■ **WHAT YOU NEED TO DO**
Please filter the items below and copy out each line that contains the word "Dois". Matching is case-sensitive.

■ **RECORD EXTRACTS**
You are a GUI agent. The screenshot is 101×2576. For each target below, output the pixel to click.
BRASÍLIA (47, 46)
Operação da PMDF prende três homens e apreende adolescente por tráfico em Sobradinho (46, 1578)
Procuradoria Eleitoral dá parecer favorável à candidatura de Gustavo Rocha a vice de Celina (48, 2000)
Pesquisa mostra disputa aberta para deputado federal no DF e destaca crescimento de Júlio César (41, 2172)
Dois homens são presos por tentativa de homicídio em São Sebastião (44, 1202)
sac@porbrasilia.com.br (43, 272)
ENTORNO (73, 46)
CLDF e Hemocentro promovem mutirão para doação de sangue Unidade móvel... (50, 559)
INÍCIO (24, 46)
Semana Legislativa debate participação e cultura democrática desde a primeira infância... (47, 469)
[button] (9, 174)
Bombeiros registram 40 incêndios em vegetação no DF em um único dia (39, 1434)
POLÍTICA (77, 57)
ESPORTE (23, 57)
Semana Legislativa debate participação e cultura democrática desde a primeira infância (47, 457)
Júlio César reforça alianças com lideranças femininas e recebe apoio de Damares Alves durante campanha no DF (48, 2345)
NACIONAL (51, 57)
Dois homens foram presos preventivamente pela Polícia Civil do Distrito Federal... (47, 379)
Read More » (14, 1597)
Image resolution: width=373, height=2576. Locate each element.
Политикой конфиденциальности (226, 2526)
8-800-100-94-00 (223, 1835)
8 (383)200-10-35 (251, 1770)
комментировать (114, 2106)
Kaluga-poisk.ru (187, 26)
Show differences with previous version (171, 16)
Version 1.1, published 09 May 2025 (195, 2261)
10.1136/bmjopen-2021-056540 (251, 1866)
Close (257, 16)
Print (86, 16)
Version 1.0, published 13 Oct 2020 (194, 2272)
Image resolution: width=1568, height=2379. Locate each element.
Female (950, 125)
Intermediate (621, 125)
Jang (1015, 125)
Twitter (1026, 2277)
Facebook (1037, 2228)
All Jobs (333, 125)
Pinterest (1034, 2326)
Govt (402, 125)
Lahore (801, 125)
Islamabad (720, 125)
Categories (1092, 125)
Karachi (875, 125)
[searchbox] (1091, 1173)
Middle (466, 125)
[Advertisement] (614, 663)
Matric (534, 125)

■ **OUTPUT OF THE EXERCISE**
Dois homens são presos por tentativa de homicídio em São Sebastião (44, 1202)
Dois homens foram presos preventivamente pela Polícia Civil do Distrito Federal... (47, 379)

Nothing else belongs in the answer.